En 1989, les pacifistes que nous avions rencontrés à Berlin-Est étaient à la pointe des manifestations populaires en Allemagne de l'Est qui conduisirent à la chute du mur le 9 novembre. Notre mouvement pour une Europe démocratique, pacifique et unifiée obtenait une première victoire à laquelle nous-même ne croyions pas. Quelques mois plus tard, nous nous rencontrions tous à Prague où les dissidents avec lesquels nous étions en contact, même lorsqu'ils étaient emprisonnés, étaient devenus entre temps Président de la République et Ministre des affaires étrangères. Tu imagines à nouveau la joie et l'espoir d'un monde meilleur qui pouvaient nous animer !
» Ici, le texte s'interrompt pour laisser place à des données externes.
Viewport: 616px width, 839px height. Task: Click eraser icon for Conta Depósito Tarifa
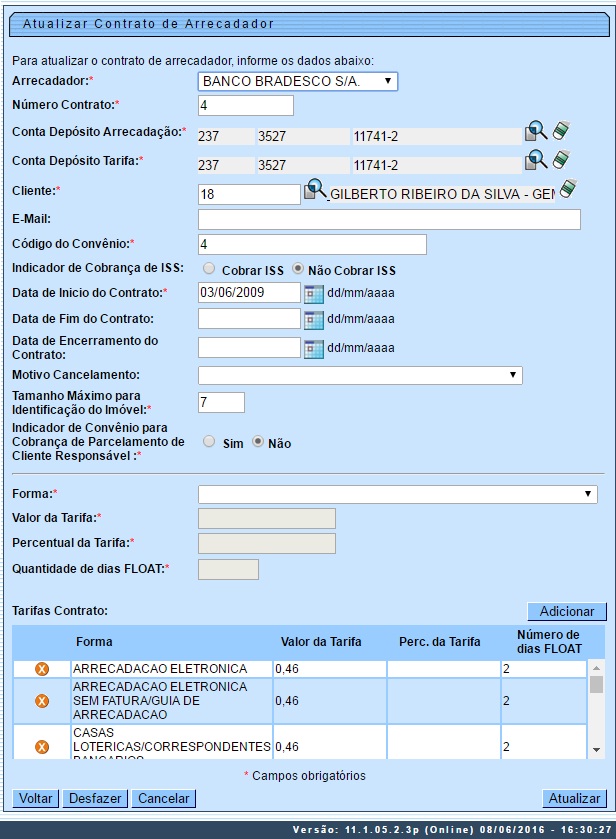(561, 160)
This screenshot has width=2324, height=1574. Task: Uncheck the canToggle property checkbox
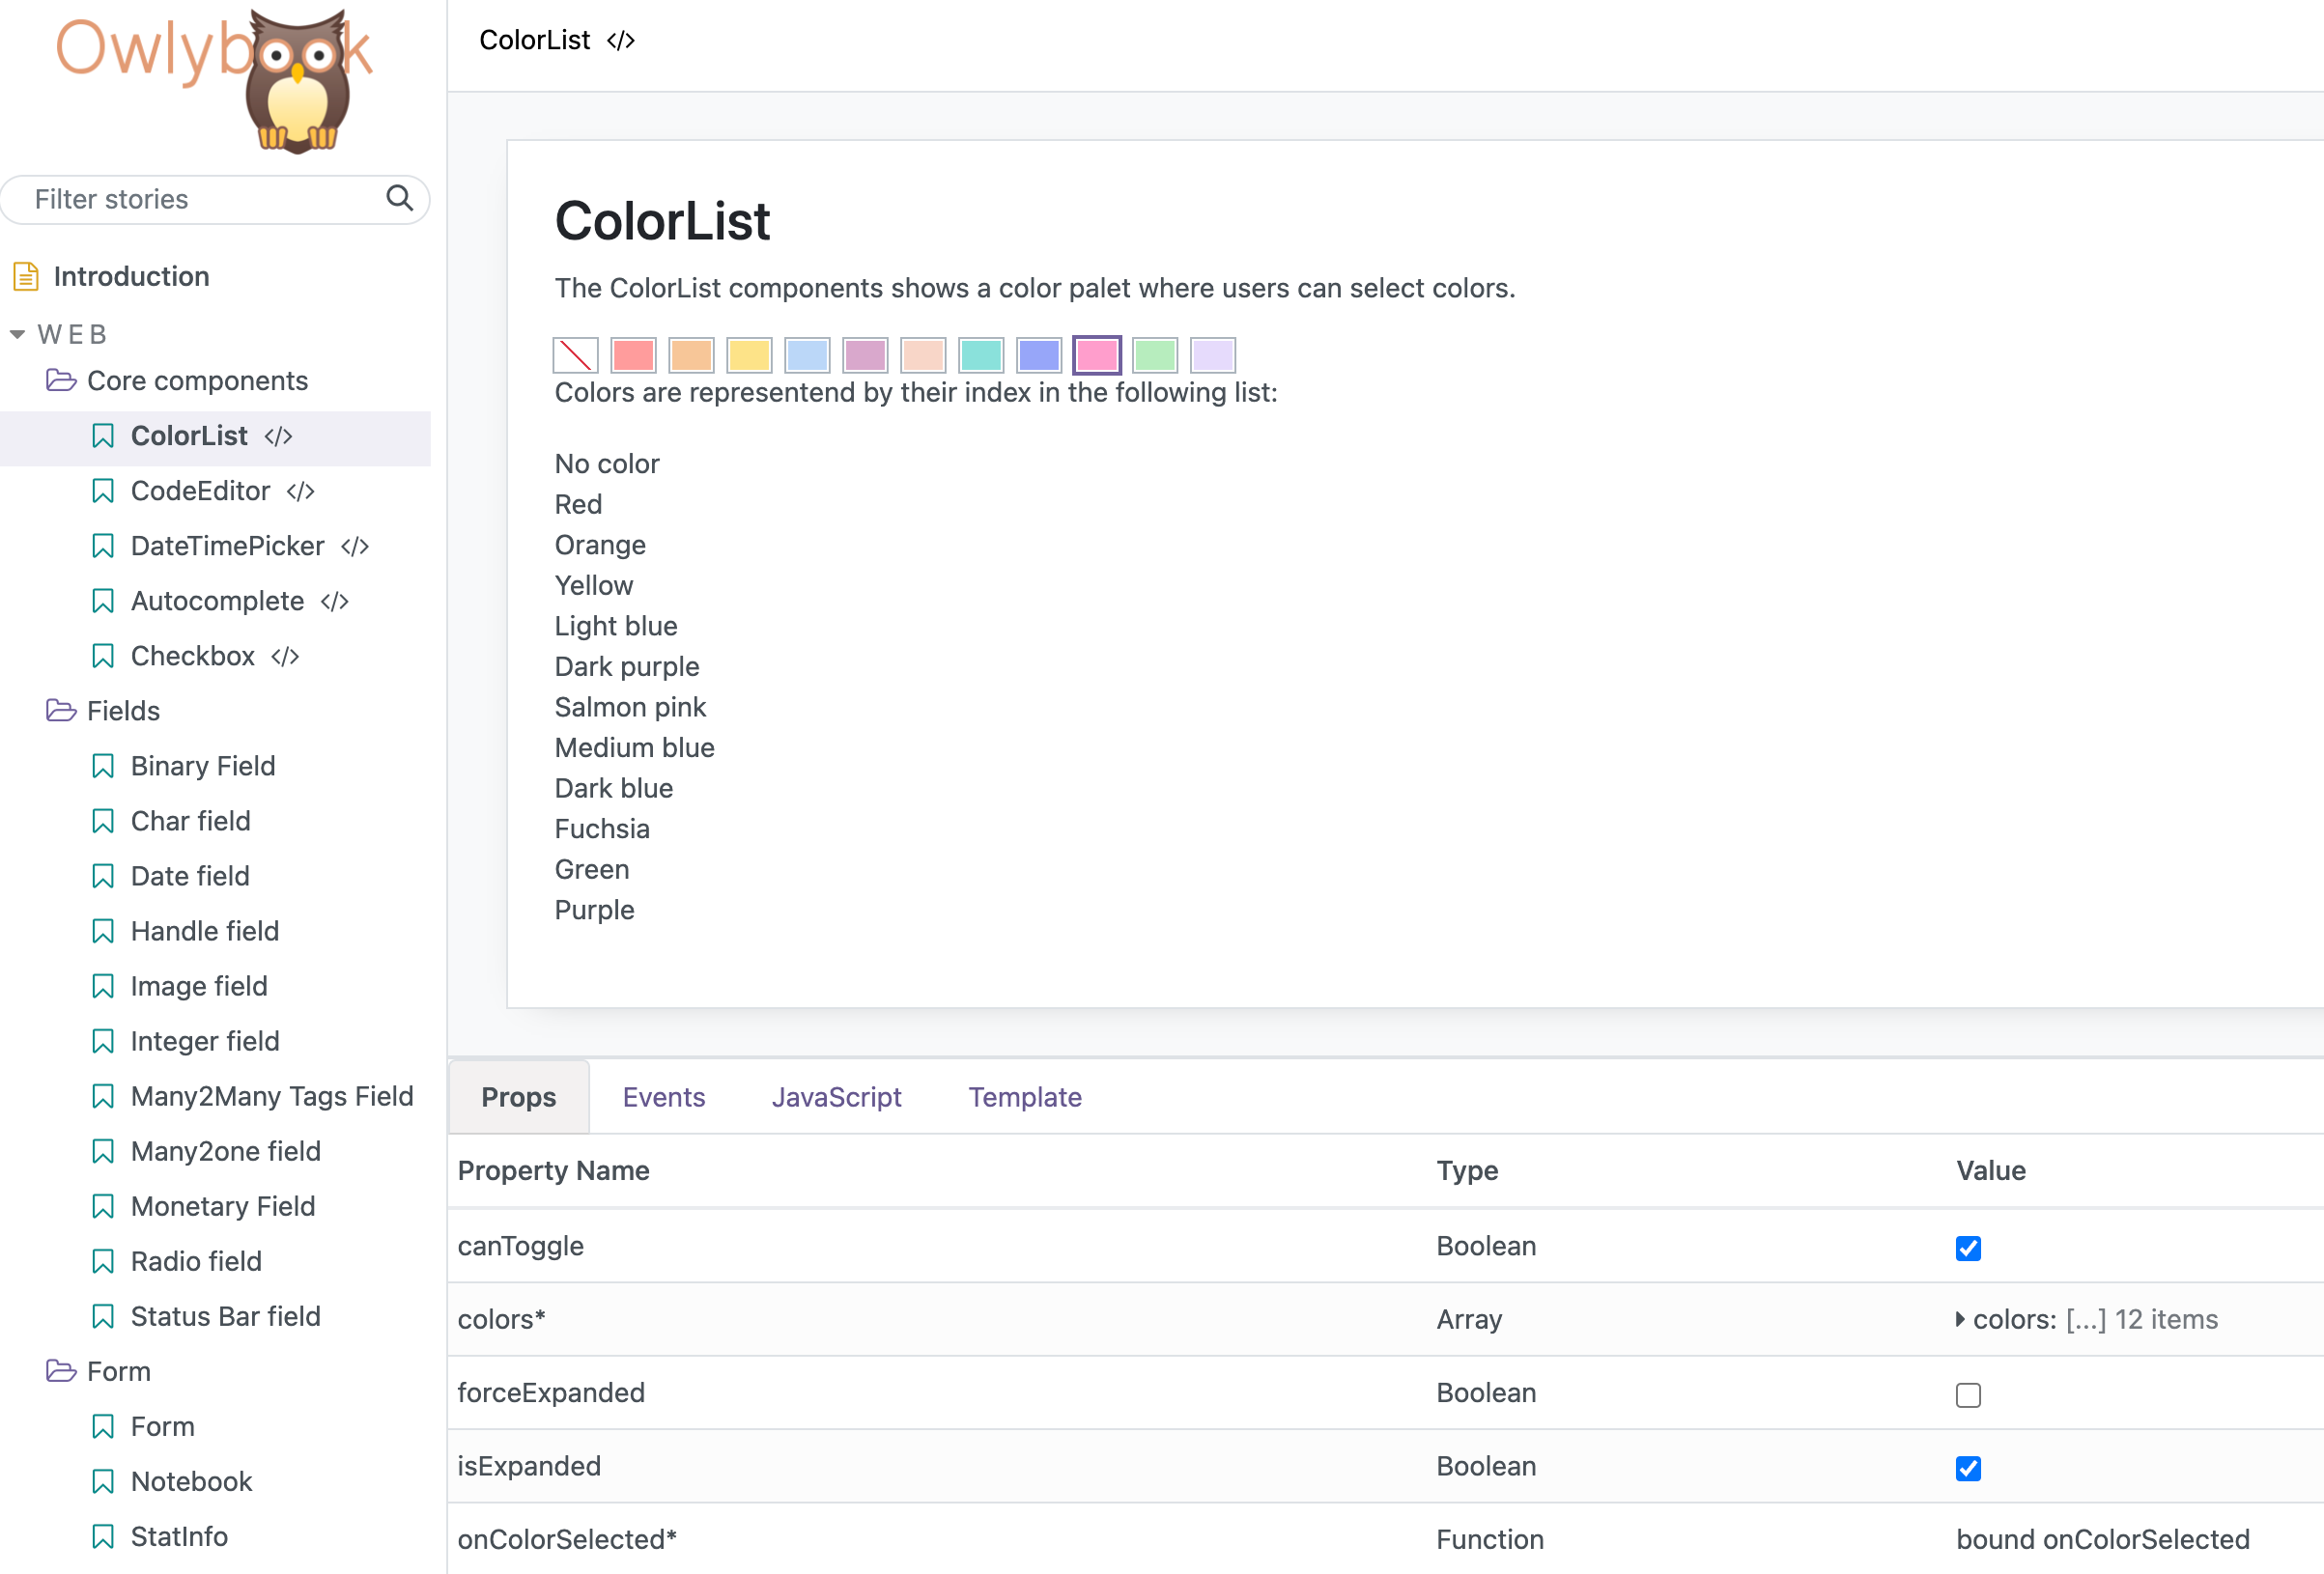pos(1968,1248)
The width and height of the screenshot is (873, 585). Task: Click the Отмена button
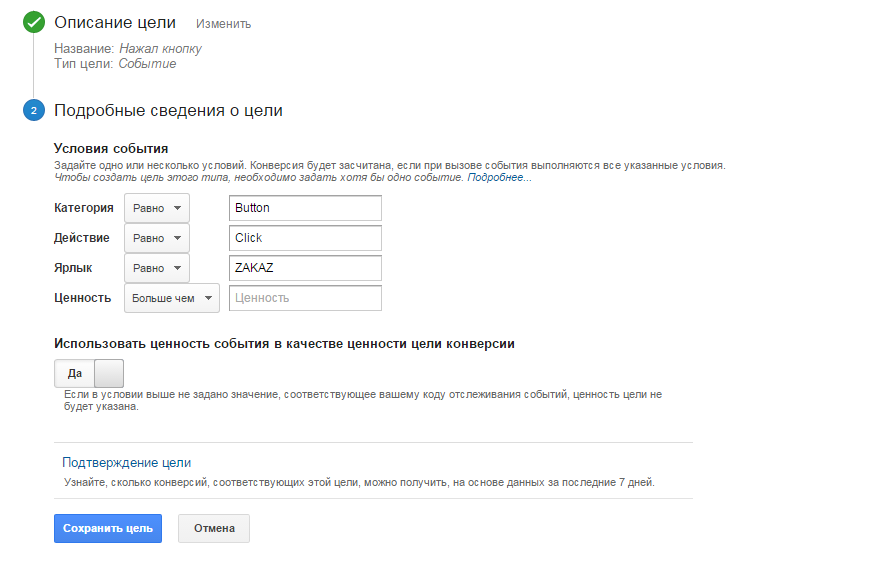click(214, 528)
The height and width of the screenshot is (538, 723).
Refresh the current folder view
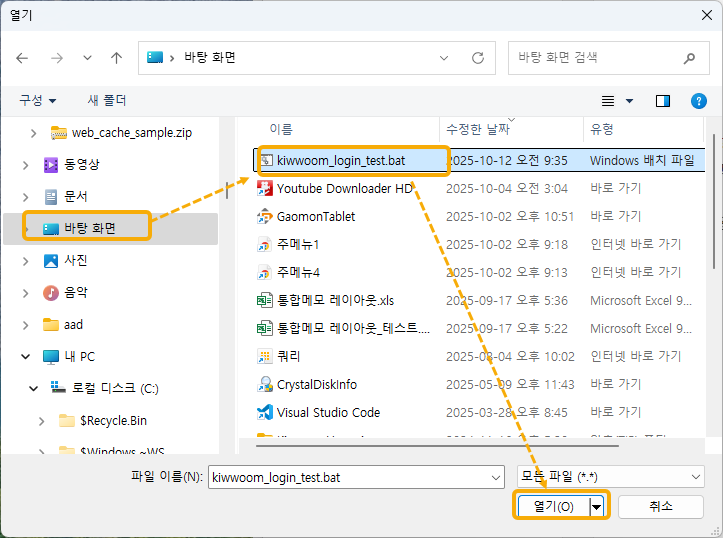(x=478, y=58)
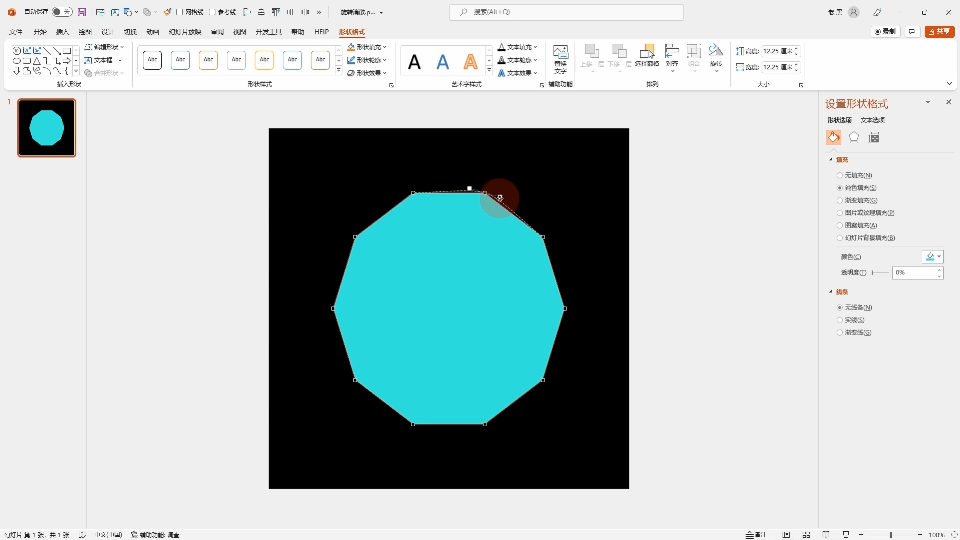Switch to Text Options (文本选项) tab
The height and width of the screenshot is (540, 960).
[x=872, y=120]
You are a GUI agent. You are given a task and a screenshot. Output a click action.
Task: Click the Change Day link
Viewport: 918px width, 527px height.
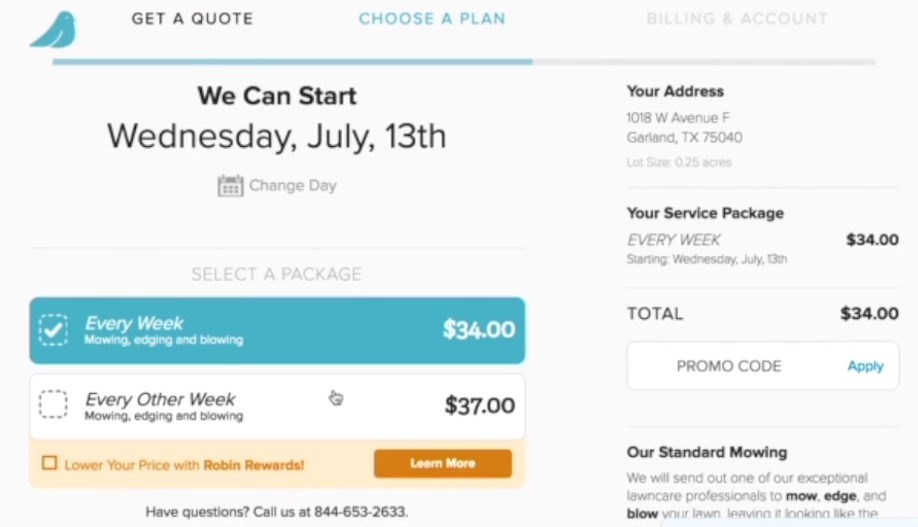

Quel bilan en tirer aujourd'hui ? Plusieurs pays de l'Europe de l'Est et de l'Ouest font partie désormais de l'Union Européenne. Les menaces d'une guerre généralisée en Europe sont écartées. Il est désormais possible de se déplacer les uns chez les autres. Mais le monde reste loin d'être idéal. Des dérives nationalistes créent de nouvelles barrières, des murs sont érigés pour séparer les nantis des affamés, des guerres se déroulent pour le partage des ressources naturelles qui se font de plus en plus rares. Plus que jamais une prise de conscience est nécessaire. Plus que jamais, le monde doit changer de base et pour faire avancer les choses il ne faut surtout pas penser que nous ne sommes rien, mais agir à notre modeste niveau. Croire en sa force d'ébranler le monde, même lorsque l'on n'est que quelques uns dans un appartement du Prenzlauer Berg à Berlin.